« Saint-Germain est le château dont le prince est un enfant. » Ainsi le docteur Héroard, médecin ordinaire du Dauphin Louis XIII, résumait-il dans son Journal, la vie au Château-Vieux de la forêt de Laye. En effet, la plupart des enfants royaux, Henri II, Charles IX, Louis XIV y sont nés et, ou, y ont été élevés ; en partie pour échapper à l’air pestilentiel du Paris de l’époque et aux intrigues du Louvre. Prendre pied dans la cour intérieure transporte dans un décor étonnant. L’usage de la brique comme feston des grandes lignes du bâtiment pentagonal, le contraste de sa couleur avec celle de l’architecture environnante, à commencer par le donjon de Louis VI le Gros et la Sainte Chapelle de Louis IX, la vivacité de cet ocre opposée à un terne ciel nuageux, pousse une impression de décor de théâtre. Le visiteur ne serait pas surpris de voir apparaître des comédiens, des chanteurs, des bateleurs. Mais il s’agit avant tout d’un théâtre royal.
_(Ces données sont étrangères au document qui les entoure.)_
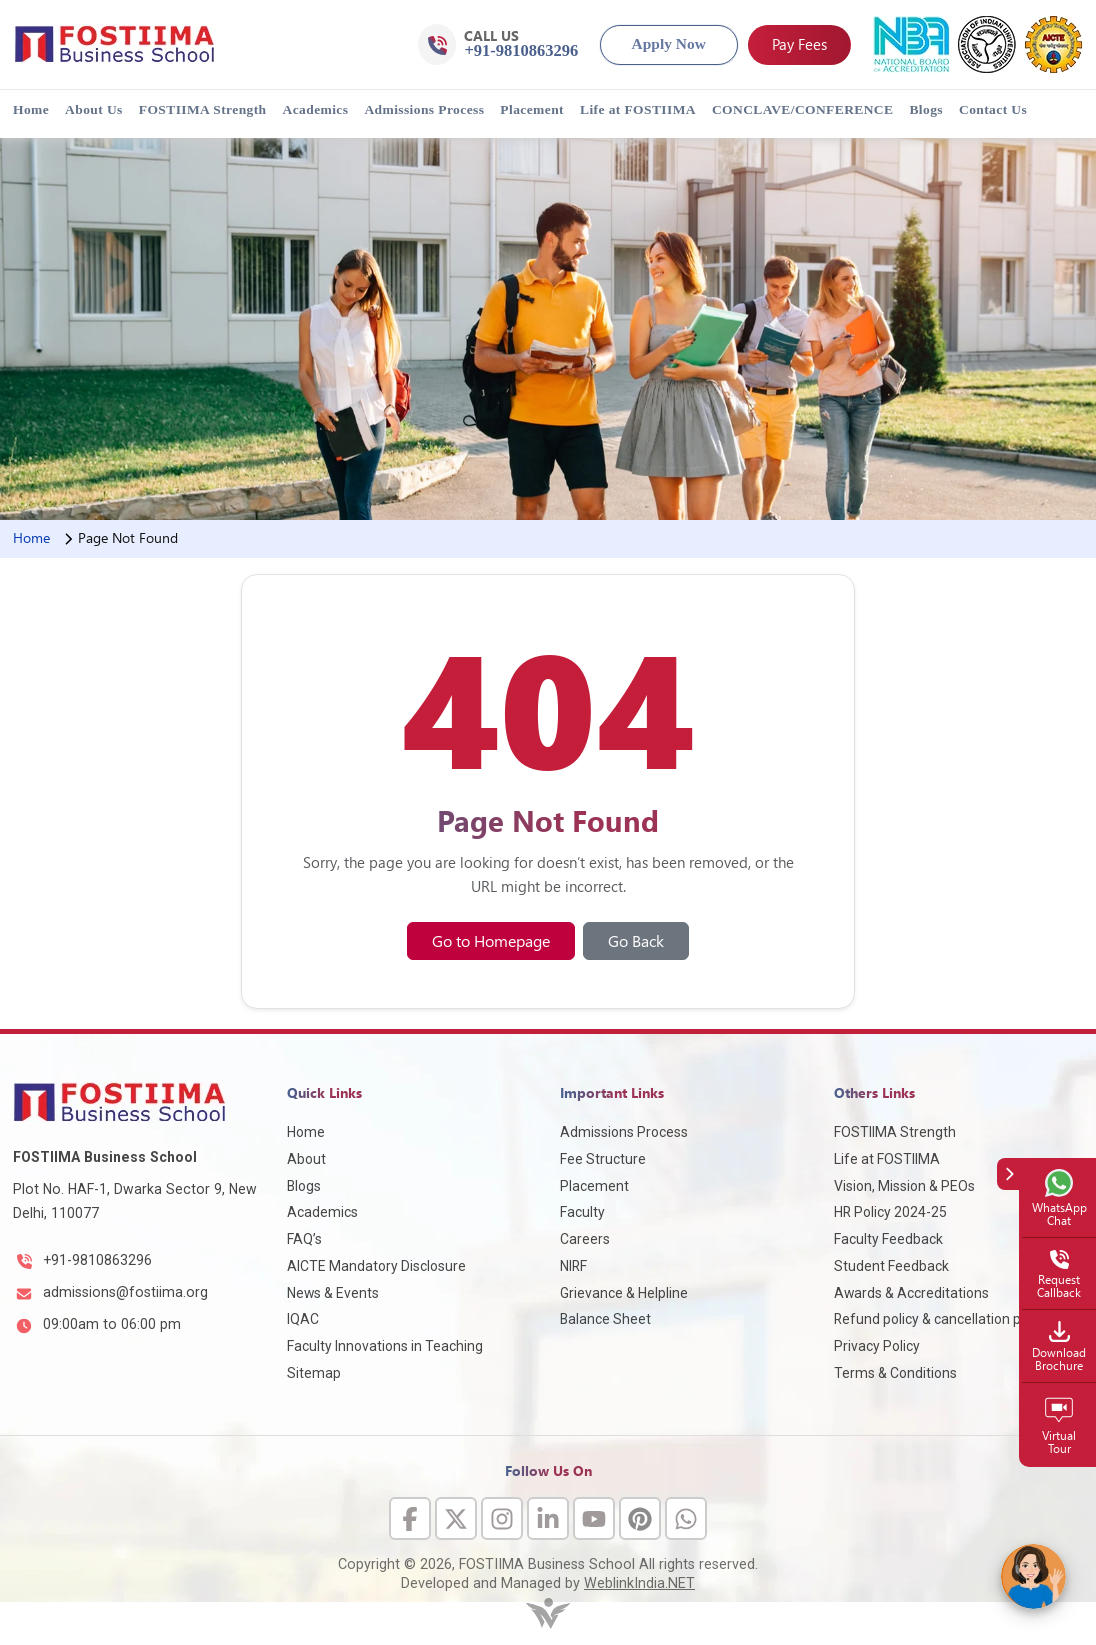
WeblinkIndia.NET (639, 1583)
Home (31, 109)
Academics (316, 109)
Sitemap (314, 1373)
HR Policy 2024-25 (890, 1212)
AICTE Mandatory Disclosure (376, 1266)
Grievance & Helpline (624, 1293)
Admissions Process (424, 109)
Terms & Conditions (895, 1373)
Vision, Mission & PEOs (904, 1186)
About (306, 1159)
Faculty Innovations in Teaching (385, 1346)
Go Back (636, 940)
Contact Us (993, 109)
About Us (94, 109)
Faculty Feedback (888, 1239)
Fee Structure (603, 1159)
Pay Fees (799, 43)
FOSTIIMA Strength (203, 109)
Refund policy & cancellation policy (941, 1319)
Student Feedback (891, 1266)
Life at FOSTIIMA (638, 109)
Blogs (926, 109)
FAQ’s (304, 1239)
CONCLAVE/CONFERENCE (802, 109)
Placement (532, 109)
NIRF (573, 1266)
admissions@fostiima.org (125, 1292)
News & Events (333, 1293)
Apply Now (669, 43)
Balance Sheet (605, 1319)
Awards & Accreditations (911, 1293)
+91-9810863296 (97, 1260)
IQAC (303, 1319)
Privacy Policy (877, 1346)
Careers (585, 1239)
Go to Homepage (491, 940)
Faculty (582, 1212)
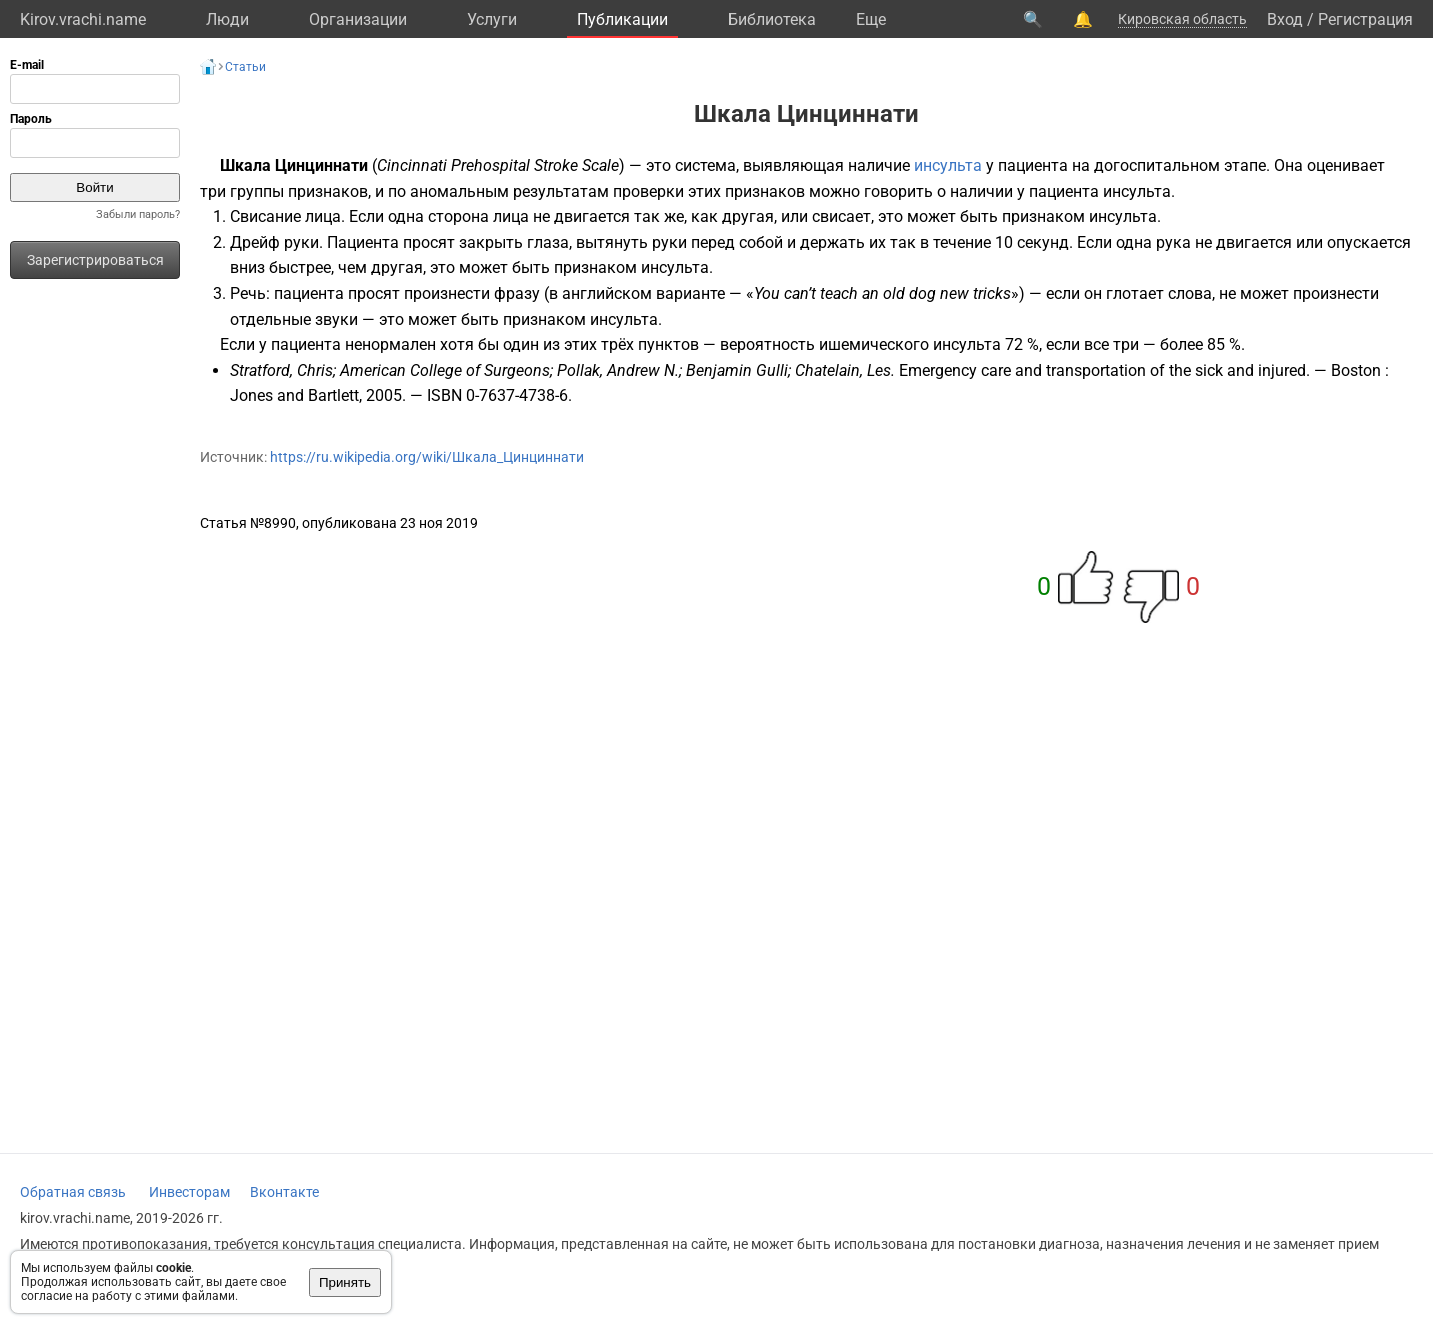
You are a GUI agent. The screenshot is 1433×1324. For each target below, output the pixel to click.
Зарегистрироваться (95, 260)
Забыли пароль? (138, 214)
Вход (1285, 19)
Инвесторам (189, 1192)
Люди (227, 19)
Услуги (492, 19)
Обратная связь (73, 1192)
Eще (871, 19)
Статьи (245, 67)
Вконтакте (284, 1192)
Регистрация (1365, 19)
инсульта (948, 165)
Les fils de rois, Valois, Capétiens, ne connaîtront pas longtemps leur père. Saint-Germain, dans la plupart des cas, sera cependant, ces courtes années de vie commune, l’écrin d’une enfance protégée. Henri IV semblait jouer à porter son petit Louis sur son dos, se montrant ainsi, autant qu’il l’était possible à un monarque de l’époque, un père affectueux. D’ailleurs, le docteur Héroard ne manquera pas de consigner dans son méticuleux Journal, combien Louis XIII aimait son père et quel choc affectif ce fût pour lui de le perdre en 1610, alors qu’il n’avait que neuf ans. Le 17 mai, soit sept jours après cette perte, le docteur Héroard rapporte ses propos à sa nourrice qui s’inquiétait de le voir longtemps rêveur : « Dondon, c’est que je voudrais bien que le Roi mon père eût vécu encore vingt ans ». Dans le cadre presqu’intime du Château-Vieux, dans ce décor Renaissance, très à l’italienne, Louis XIII échappera un peu à la dureté de sa mère, Marie de Médicis. Il sera très proche de sa sœur Élisabeth, cuisinant pour elle, sur un petit réchaud, des œufs mêlette. La séparation d’avec sa cadette, en novembre 1615, sur la rivière Bidassoa, elle partant épouser Philippe IV d’Espagne, lui accueillant Anne d’Autriche pour en faire sa femme, sera un nouveau déchirement.
Il fallait sans doute ce décor bien tendre, la gaîté de la campagne et de la forêt de Laye, pour préparer un enfant à devenir un souverain. À l’âge de sept ans, les enfants royaux passent du gouvernement des femmes à celui des hommes. En 1608, le petit Louis quitta d’abord l’habit d’enfant pour « le pourpoint et chausses, (…) le manteau et l’espée » puis en janvier 1609, « guaiement, a sept heures trois quart, entre en carrosse, d’œil sec et part de Saint-Germain-en-Laye pour aller à la court, entrer aux mains de M. de Souvré ».
Il reviendra souvent à Saint-Germain pour ses propres enfants et pour y mourir en 1643.